───── PROVIDED RECORDS ─────

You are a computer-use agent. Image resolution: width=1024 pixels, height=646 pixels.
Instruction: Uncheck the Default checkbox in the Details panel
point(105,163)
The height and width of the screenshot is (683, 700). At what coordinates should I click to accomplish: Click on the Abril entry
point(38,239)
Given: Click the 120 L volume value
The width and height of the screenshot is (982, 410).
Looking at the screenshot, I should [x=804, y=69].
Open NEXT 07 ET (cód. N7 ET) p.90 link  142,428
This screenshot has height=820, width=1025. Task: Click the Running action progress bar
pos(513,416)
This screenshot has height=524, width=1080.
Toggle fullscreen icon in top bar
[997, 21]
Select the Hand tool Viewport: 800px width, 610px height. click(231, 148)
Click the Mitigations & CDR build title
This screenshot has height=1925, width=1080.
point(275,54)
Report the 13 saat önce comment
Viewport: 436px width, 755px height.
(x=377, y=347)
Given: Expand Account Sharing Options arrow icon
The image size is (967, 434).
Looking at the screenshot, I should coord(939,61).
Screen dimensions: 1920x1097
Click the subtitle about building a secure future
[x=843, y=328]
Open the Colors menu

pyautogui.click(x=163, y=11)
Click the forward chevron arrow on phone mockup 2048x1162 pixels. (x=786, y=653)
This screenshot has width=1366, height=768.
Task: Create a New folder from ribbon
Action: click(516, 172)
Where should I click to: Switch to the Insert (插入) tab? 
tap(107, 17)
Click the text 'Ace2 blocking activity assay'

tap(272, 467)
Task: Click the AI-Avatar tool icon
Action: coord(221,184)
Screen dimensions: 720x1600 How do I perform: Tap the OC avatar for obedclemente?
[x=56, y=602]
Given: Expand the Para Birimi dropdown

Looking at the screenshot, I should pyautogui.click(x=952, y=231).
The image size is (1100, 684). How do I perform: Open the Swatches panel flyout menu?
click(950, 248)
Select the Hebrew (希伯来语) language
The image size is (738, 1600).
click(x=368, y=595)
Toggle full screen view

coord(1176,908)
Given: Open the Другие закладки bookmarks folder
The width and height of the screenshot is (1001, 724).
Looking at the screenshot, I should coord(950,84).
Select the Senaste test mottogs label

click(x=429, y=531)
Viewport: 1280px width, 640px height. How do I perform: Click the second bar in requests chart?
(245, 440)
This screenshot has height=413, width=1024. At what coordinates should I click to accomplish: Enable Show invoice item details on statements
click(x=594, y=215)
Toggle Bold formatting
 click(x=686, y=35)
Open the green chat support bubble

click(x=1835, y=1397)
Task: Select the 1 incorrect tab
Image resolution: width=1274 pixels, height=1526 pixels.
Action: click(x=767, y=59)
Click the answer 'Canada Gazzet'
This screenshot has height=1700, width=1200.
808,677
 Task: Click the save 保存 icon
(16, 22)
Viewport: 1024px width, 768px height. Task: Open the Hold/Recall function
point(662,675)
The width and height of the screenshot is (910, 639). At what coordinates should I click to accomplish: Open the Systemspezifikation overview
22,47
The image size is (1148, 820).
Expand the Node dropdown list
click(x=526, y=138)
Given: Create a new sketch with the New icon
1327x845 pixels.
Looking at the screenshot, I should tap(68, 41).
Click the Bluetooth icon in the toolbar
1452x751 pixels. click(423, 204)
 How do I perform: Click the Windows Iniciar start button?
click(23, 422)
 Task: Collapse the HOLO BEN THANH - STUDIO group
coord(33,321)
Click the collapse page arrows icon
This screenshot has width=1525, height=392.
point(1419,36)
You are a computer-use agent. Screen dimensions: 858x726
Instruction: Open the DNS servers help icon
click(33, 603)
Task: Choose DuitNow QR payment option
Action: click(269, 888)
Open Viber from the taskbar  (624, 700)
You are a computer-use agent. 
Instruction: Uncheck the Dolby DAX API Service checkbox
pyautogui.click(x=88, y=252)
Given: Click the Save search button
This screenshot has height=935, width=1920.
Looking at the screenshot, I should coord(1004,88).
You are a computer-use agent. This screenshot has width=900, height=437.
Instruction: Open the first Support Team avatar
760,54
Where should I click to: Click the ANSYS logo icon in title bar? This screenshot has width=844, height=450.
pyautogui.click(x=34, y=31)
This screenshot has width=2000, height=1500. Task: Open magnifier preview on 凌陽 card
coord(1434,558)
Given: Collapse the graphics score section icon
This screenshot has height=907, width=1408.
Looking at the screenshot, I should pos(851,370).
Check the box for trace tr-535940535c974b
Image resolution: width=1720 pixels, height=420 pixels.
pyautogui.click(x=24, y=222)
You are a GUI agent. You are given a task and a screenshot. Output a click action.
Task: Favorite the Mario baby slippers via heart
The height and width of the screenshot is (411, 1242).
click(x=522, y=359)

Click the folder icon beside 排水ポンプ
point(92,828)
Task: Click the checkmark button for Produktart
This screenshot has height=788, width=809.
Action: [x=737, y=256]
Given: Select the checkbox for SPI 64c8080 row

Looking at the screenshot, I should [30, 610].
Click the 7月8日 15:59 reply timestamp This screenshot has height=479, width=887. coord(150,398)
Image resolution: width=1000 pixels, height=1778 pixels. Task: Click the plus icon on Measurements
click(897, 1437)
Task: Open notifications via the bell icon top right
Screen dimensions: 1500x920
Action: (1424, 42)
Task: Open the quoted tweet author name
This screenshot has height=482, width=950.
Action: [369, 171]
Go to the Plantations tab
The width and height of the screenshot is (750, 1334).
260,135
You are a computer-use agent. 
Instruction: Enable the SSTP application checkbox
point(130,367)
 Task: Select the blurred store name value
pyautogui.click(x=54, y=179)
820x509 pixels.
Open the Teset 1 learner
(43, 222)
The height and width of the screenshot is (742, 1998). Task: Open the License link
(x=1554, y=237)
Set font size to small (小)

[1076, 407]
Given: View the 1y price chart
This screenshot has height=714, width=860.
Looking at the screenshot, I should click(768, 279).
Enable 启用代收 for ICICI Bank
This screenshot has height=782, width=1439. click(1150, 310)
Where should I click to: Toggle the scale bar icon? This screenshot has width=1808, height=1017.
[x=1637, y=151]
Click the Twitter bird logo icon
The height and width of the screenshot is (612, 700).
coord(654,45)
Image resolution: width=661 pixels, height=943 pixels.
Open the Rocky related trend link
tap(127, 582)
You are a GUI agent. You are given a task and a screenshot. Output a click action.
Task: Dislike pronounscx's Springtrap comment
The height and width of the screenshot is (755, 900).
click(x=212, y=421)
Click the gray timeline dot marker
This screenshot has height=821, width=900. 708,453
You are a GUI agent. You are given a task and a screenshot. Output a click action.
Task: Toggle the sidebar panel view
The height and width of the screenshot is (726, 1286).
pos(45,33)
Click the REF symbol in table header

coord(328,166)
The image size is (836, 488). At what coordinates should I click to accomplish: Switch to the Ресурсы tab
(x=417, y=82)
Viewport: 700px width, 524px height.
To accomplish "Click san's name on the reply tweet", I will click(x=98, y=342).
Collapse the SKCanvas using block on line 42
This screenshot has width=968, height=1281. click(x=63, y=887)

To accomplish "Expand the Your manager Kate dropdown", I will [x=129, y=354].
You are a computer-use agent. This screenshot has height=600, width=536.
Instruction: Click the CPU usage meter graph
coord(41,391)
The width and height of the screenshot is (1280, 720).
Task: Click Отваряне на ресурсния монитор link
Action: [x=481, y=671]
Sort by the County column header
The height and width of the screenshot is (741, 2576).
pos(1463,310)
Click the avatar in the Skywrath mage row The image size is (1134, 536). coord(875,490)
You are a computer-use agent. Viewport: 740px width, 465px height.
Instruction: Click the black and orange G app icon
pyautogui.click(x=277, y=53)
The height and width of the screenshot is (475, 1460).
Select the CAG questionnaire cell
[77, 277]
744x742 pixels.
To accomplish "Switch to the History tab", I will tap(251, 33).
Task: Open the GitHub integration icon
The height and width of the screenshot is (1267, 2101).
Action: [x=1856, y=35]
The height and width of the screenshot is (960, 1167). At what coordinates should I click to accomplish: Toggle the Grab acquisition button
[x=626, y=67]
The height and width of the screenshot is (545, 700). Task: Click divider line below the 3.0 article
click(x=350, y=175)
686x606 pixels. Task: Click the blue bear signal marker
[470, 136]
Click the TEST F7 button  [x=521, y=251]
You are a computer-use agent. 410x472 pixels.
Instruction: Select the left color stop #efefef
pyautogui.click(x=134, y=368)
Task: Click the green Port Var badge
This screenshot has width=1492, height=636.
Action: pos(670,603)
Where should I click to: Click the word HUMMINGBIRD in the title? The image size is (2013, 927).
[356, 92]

─────

◆ TASK: Filter this listing and copy only the lines holding the word "comment".

◆ EXERCISE RESPONSE:
Report the 13 saat önce comment
Task: Dislike pronounscx's Springtrap comment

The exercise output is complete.